SUN-DOWN PAPERS.—[No. 2]

FROM THE DESK OF A SCHOOLMASTER.

I have two acquaintances; one is named TOM; the cognomen of the other is HOMER, which I generally abbreviate into HOM. My two acquaintances were both born and bred in the city; they both were sent to good schools; both had good masters; both were taken among good company; both are tolerably good looking; both dress neatly and near the fashion; both are tall men; both exhibit frock coats; both wear straps to their pantaloons; both part their hair on the left side; and neither has whiskers. And yet no man can differ more from my friend HOM than does my friend TOM. Nature never produced animals with qualities more opposite than theirs. One is the Torrid Rone; the other is the Frigid.1 If, as people say, every object upon earth has its exact opposite somewhere or other, then must TOM have been intended as a set off against HOM.
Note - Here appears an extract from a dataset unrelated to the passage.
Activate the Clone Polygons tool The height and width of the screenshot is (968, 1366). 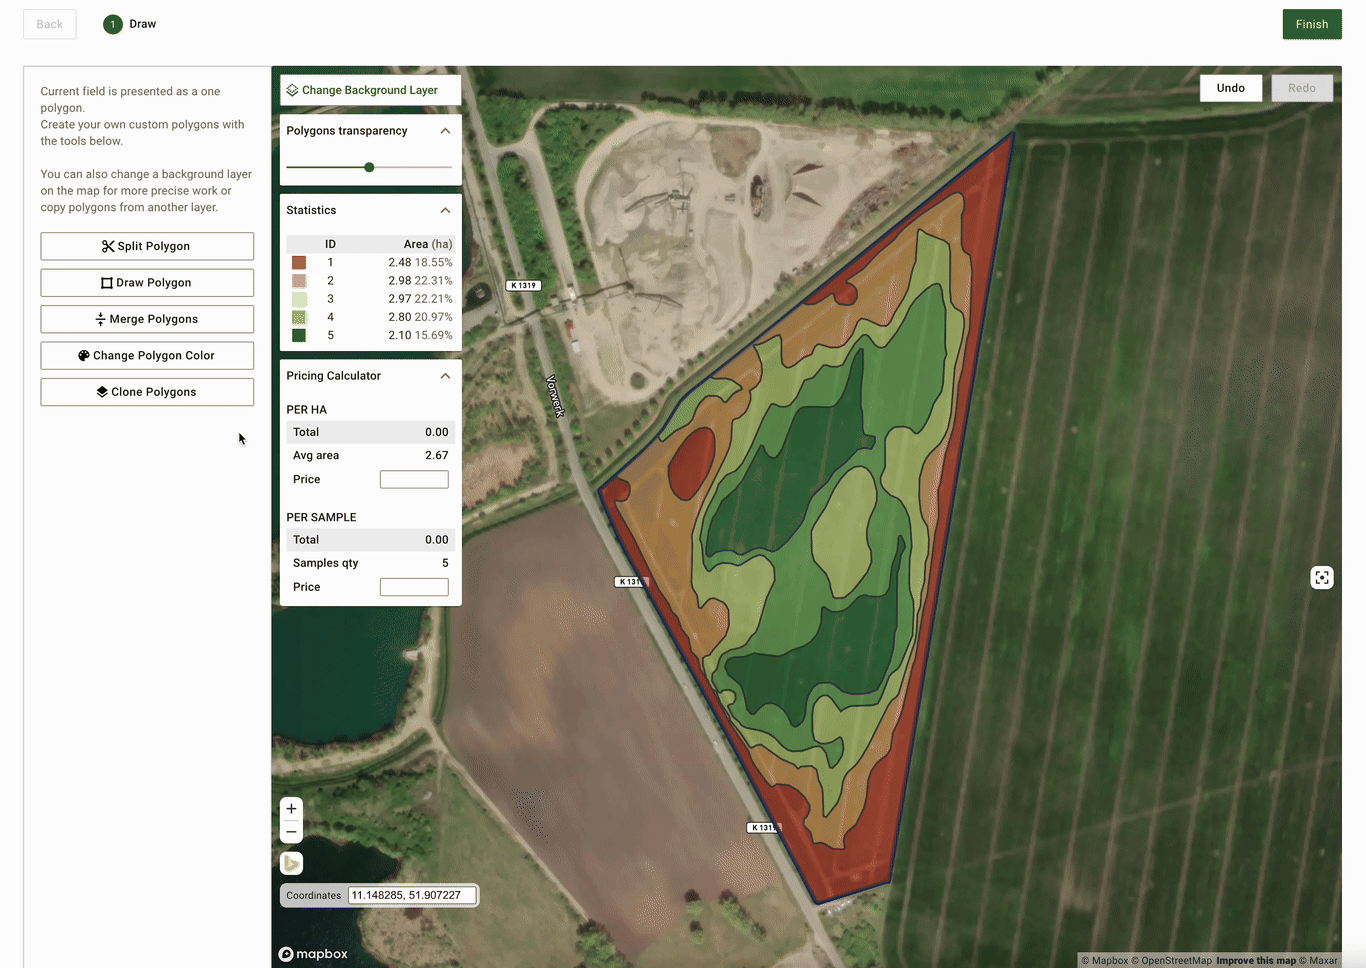click(147, 392)
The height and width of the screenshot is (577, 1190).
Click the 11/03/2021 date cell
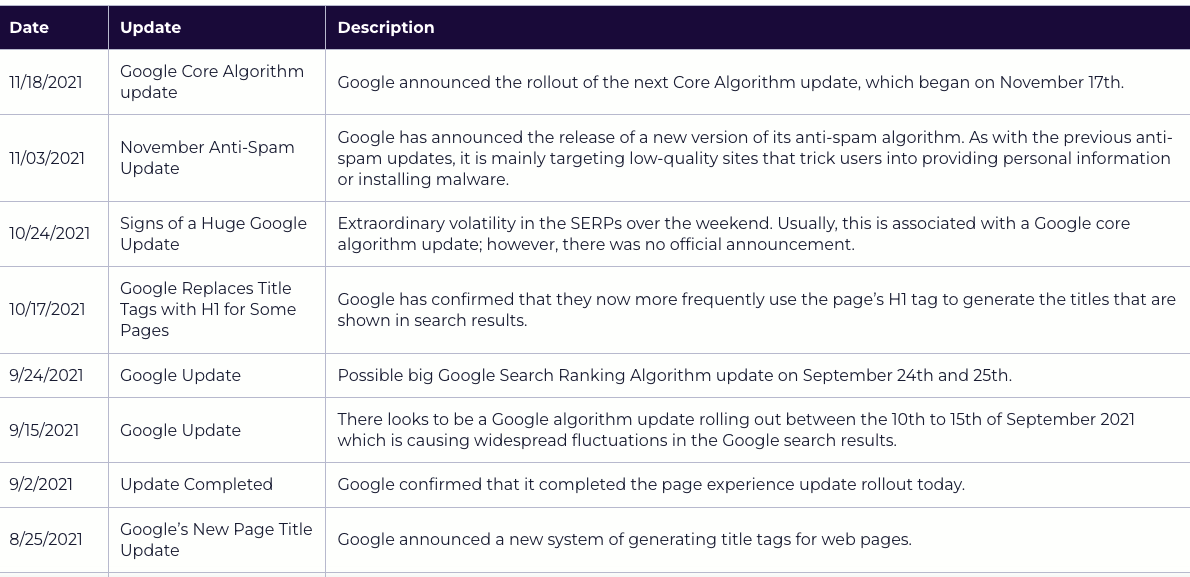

For the latter is a man of open, generous, and frank disposition. In his manners he is bluff and hearty; his voice has a full rich tone, and his laugh sounds like a discharge of small artillery. He is liberal to extravagance; without any mincing or affectation in his manners, and is a total despiser of any thing in the shape of pride, or arrogance, or superciliousness, or effeminacy. No foppish pastime ever finds favor in his eyes; but, on the contrary, he is an admirer and a practiser of manly and youthful sports, known to our fathers in times by-gone—quoits, and ball, leaping, and running, and wrestling. He is proficient, both in music and in dancing. In the water, he can swim like a fish; and on horseback, he sits as easily as if he were part of the animal itself. My friend HOM is, at the same time, very much of a gentleman in his manners. Particularly towards the ladies he is invariably polite, good-humored, and obliging. With all his other fair qualities, HOM is a fast friend; he is very young, to be sure, but he knows his place, is modest and unassuming, and with strangers would never pass for the wild, boisterous, hearty, rough-and-tumble, fine honest fellow that he really is.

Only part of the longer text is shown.